Moon Seong Mi, Park Hye Yun, Jeong Byeong-Ho, Jeon Kyeongman, Lee Soo-Youn, Koh Won-Jung
Division of Pulmonary and Critical Care Medicine, Department of Medicine, Samsung Medical Center, Sungkyunkwan University School of Medicine, Seoul, South Korea.
Department of Laboratory Medicine and Genetics, Samsung Medical Center, Sungkyunkwan University School of Medicine, Seoul, South Korea.

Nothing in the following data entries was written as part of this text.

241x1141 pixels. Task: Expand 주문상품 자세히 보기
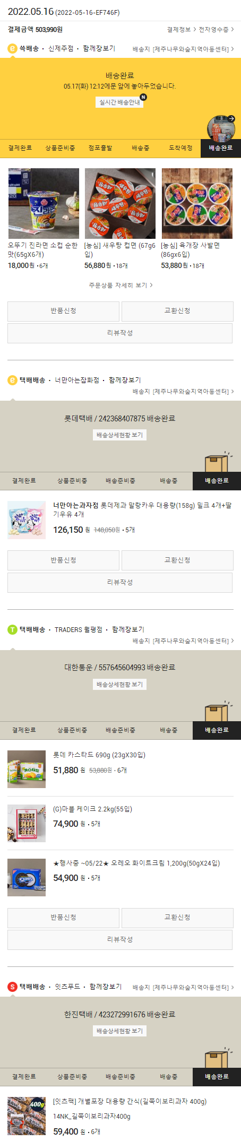pyautogui.click(x=121, y=285)
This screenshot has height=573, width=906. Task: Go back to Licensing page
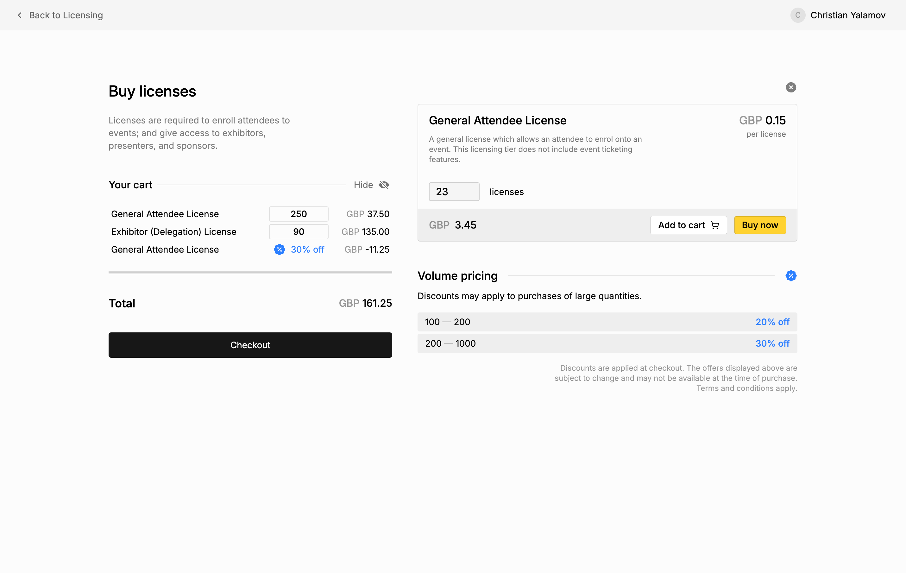66,15
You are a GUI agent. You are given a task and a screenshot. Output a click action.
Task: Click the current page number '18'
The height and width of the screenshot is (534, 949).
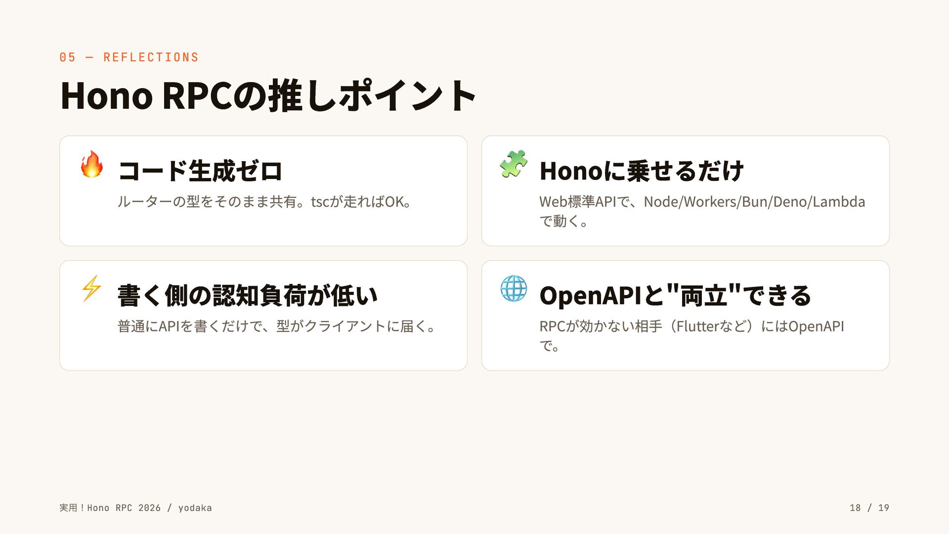click(855, 508)
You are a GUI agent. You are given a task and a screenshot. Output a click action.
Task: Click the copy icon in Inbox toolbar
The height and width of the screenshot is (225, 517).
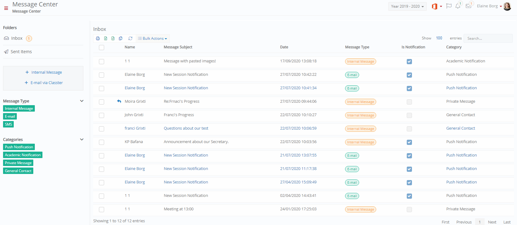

Antimicrob Agents Chemother. 2015 Jan;59(1):663-5. doi: 10.1128/AAC.04075-14. Epub 2014 Oct 13.
We investigated the effects of rifampin and rifabutin on serum itraconazole levels in patients with chronic pulmonary aspergillosis. Serum itraconazole concentrations were significantly lower in patients who received itraconazole with rifampin (median, 0.1 μg/ml; P < 0.001) or rifabutin (median, 0.34 μg/ml; P < 0.001) than those receiving itraconazole alone (median, 5.92 μg/ml). Concomitant use of rifampin or rifabutin and itraconazole should be avoided in patients with chronic pulmonary aspergillosis and coexisting mycobacterial infections.
我们研究了利福平及利福布汀对慢性肺曲霉病患者血清伊曲康唑水平的影响。接受伊曲康唑联合利福平(中位数为0.1μg/ml;P<0.001)或联合利福布汀(中位数为0.34μg/ml;P<0.001)治疗的患者,其血清伊曲康唑浓度显著低于单独接受伊曲康唑治疗的患者(中位数为5.92μg/ml)。慢性肺曲霉病合并分枝杆菌感染的患者应避免同时使用利福平或利福布汀与伊曲康唑。